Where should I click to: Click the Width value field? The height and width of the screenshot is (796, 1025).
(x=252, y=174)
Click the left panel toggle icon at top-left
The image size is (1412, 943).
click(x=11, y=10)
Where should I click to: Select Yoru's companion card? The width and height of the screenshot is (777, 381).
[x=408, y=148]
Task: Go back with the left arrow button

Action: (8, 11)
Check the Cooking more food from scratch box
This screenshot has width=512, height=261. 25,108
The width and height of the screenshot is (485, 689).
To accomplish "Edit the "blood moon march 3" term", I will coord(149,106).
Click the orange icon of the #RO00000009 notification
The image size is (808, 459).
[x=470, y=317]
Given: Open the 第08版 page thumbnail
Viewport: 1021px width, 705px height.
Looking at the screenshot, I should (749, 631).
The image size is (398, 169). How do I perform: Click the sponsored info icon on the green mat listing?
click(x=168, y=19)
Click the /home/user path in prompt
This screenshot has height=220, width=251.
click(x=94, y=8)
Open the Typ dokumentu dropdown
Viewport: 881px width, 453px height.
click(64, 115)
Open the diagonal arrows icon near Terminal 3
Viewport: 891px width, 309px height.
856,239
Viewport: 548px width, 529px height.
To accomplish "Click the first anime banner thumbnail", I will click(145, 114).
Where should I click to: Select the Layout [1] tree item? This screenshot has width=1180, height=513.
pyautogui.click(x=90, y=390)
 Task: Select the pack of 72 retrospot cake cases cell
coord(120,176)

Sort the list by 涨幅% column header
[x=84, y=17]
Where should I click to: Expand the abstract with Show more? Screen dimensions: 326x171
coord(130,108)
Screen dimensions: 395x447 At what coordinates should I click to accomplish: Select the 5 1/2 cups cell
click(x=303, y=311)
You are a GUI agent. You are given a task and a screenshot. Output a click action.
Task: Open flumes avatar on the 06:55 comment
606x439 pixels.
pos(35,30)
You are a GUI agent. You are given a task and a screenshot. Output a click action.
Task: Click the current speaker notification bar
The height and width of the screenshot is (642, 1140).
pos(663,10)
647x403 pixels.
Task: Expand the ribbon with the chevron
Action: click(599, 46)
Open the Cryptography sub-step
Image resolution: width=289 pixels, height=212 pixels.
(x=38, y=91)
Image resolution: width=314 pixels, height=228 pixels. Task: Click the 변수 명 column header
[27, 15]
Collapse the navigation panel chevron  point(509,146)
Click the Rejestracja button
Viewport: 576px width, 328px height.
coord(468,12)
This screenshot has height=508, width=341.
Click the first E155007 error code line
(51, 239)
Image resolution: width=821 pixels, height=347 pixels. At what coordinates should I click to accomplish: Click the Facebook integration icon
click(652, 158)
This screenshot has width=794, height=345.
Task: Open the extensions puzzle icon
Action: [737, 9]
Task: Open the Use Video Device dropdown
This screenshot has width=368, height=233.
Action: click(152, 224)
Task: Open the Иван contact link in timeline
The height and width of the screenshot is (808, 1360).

* Work request
Give back, word for word, only the lines from the one containing "This screenshot has width=368, height=233." through the closing line of the entries.

* Response area
This screenshot has width=368, height=233.
Action: click(152, 224)
Task: Open the Иван contact link in timeline
The height and width of the screenshot is (808, 1360).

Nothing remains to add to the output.